▶ TASK BRIEF
Nothing but the images is to be left out of your exact copy of the entries.

Stored items
______

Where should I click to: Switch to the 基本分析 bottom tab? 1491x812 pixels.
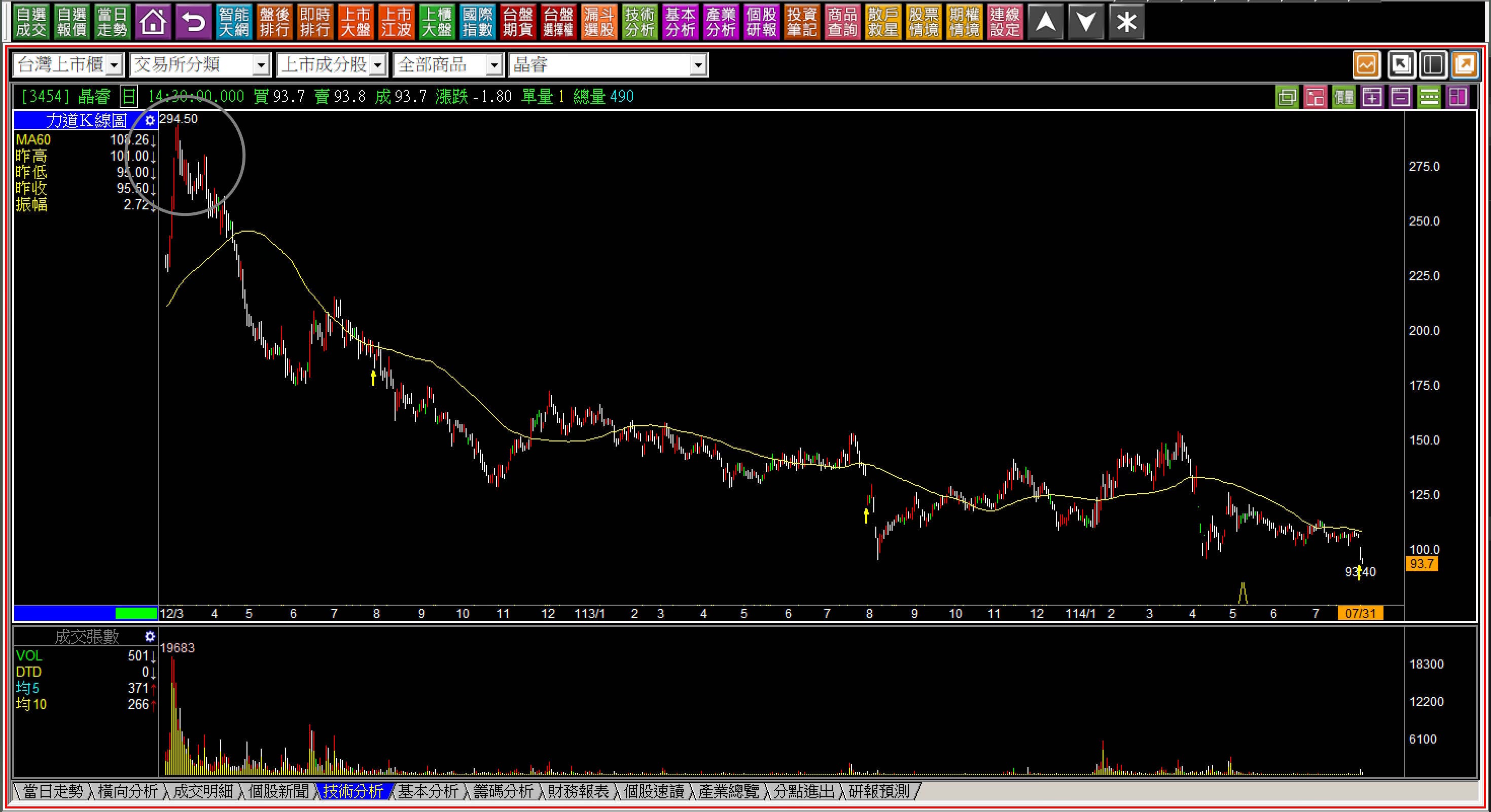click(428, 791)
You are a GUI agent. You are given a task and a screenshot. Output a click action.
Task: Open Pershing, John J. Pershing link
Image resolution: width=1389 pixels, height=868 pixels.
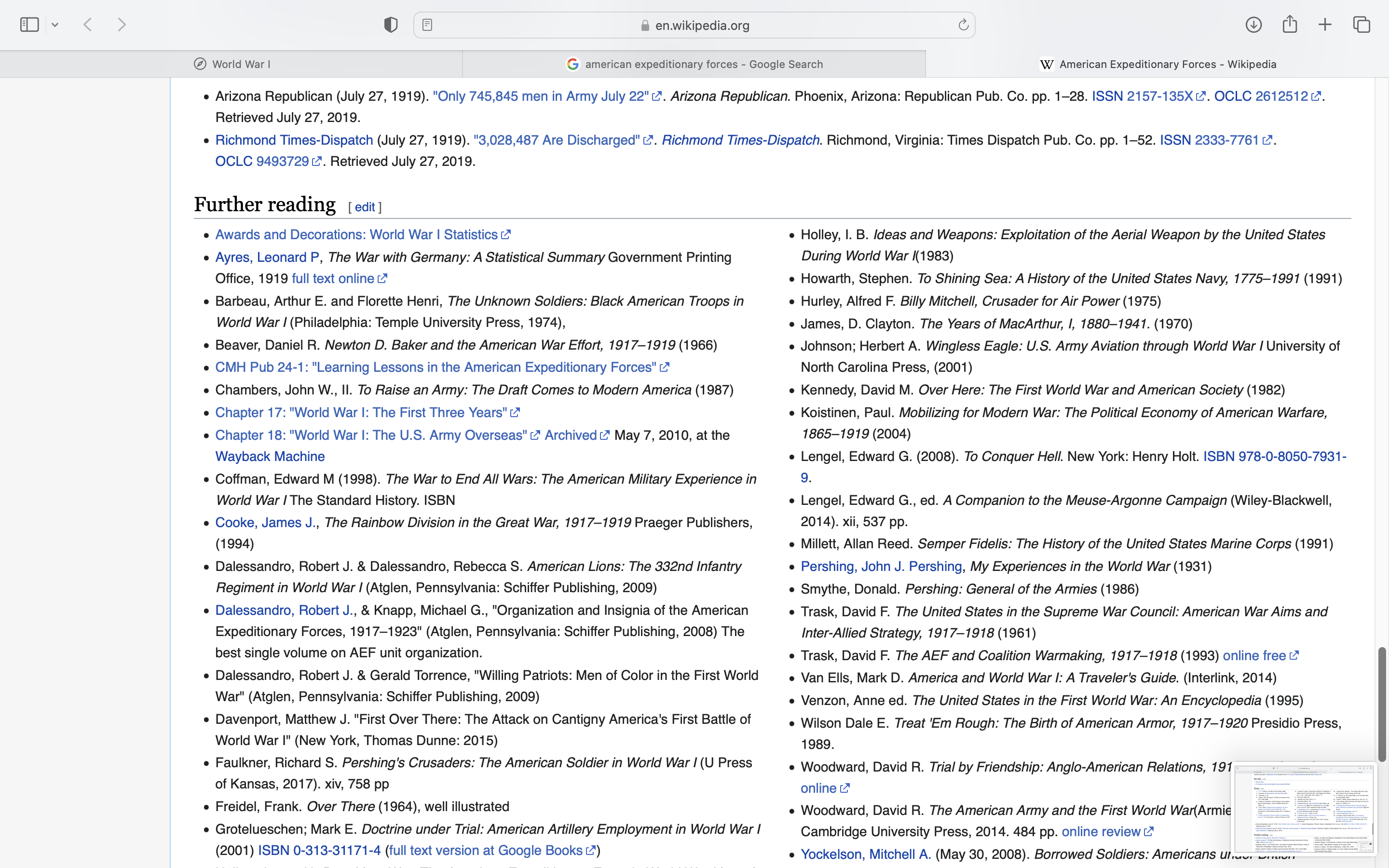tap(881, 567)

______

▶ SOLUTION FOR THIS PROBLEM
Where should I click to: Switch to the 基本分析 bottom tab? 1491x812 pixels.
click(428, 791)
You are a GUI agent. You are given a task and a screenshot. Output a click action.
Task: Open Pershing, John J. Pershing link
Image resolution: width=1389 pixels, height=868 pixels.
tap(881, 567)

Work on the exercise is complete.